Let’s dig into the super-rich a bit more thought, because what’s going on there really has become obscene.
Consider the 650 billionaires in the U.S. A recent study found that 29 of them have seen their wealth double since March. Another nugget: 47 individuals joined the list. This is during a pandemic, mind you! Here’s a spreadsheet with all manner of outrageousness. Like that Elon Musk’s net worth grew by more than $100 billion this year, and Jeff Bezos’ mushroomed by $70 billion and Dan Gilbert of Quicken Loans saw his fortune grow by some 575% to almost $44 billion.
And get this: The top 1% of Americans now hold $34.23 trillion of wealth, while the bottom 50% have $2.08 trillion, according to the Federal Reserve. In other words, the top 1% of the country has 16.5 times more money than the bottom half. Are you kidding me?

» Saved data entries
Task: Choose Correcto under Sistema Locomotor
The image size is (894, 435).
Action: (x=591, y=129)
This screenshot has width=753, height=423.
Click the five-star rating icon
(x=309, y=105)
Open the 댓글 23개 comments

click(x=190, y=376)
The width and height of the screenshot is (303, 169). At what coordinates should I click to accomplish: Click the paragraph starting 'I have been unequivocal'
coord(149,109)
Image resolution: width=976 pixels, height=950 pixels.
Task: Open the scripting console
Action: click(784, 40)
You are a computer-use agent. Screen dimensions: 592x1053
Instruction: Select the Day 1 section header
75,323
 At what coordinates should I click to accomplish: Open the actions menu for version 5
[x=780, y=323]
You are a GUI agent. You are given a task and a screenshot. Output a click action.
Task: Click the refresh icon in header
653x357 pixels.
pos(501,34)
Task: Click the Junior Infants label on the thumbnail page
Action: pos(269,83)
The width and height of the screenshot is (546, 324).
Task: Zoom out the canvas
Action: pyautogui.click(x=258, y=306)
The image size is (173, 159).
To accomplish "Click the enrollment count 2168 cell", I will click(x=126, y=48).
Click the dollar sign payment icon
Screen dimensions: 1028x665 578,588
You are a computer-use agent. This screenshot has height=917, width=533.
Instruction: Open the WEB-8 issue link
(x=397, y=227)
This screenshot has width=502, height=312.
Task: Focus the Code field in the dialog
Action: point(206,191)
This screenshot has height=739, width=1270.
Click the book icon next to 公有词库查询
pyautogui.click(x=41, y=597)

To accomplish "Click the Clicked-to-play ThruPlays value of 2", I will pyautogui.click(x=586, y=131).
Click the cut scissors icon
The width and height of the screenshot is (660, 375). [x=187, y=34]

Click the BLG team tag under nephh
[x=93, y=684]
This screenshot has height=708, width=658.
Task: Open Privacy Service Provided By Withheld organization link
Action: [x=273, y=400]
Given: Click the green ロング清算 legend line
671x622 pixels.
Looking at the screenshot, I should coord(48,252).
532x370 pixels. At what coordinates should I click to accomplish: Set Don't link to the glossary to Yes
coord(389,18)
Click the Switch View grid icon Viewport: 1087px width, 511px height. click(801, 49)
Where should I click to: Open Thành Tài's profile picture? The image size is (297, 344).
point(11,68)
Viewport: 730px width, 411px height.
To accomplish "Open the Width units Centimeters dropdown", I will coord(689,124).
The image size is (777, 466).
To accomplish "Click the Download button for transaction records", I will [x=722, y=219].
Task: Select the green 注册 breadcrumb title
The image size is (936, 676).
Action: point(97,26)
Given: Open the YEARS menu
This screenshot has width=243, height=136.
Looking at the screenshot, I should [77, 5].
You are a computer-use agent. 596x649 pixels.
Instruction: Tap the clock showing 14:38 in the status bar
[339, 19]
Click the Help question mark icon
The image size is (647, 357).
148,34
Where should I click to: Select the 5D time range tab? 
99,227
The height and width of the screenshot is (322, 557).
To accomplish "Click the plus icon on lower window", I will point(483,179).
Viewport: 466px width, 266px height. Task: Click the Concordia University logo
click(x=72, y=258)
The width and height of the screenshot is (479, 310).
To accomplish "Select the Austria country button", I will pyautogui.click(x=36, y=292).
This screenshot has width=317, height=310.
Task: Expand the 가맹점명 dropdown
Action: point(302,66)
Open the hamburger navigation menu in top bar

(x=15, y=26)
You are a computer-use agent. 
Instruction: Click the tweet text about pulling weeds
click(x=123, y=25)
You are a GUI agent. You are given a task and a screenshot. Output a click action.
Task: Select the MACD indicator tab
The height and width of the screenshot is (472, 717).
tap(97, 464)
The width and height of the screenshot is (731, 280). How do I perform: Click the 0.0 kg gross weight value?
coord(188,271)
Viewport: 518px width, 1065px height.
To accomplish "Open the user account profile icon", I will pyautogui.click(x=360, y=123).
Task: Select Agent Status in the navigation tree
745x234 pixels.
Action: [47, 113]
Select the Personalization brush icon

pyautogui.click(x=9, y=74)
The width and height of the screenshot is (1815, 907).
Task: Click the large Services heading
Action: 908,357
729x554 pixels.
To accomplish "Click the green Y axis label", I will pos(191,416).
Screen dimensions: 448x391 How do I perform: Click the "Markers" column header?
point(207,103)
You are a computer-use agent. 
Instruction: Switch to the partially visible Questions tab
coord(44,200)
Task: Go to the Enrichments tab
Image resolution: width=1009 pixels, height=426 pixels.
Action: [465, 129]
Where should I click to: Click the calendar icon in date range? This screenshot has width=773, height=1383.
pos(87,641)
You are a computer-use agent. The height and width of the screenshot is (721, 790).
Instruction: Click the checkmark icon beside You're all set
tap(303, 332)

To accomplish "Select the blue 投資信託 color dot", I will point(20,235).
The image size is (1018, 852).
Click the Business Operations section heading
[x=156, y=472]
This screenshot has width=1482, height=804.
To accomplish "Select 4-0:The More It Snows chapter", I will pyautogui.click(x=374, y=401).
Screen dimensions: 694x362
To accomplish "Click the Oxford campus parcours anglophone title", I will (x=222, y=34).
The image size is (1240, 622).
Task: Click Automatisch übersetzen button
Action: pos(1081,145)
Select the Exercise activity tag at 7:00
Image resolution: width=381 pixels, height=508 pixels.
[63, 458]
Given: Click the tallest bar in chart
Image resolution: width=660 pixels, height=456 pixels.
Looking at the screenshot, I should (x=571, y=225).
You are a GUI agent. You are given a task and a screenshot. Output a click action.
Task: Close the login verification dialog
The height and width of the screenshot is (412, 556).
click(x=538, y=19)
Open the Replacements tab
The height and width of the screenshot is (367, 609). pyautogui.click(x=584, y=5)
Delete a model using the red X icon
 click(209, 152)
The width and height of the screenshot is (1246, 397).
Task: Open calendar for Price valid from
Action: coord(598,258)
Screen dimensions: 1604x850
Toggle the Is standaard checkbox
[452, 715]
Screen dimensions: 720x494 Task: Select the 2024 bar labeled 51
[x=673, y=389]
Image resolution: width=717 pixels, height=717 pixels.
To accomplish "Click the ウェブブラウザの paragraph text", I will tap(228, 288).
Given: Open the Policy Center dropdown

» PROBLEM TO SOLVE
Answer these from the text on the wealth of the super-rich:
(a) How many U.S. billionaires saw their wealth double since March?
(b) By how much did Jeff Bezos' net worth grow?
(c) According to the Federal Reserve, how much wealth do the bottom 50% of Americans hold?

» TASK OUTPUT
(a) 29
(b) $70 billion
(c) $2.08 trillion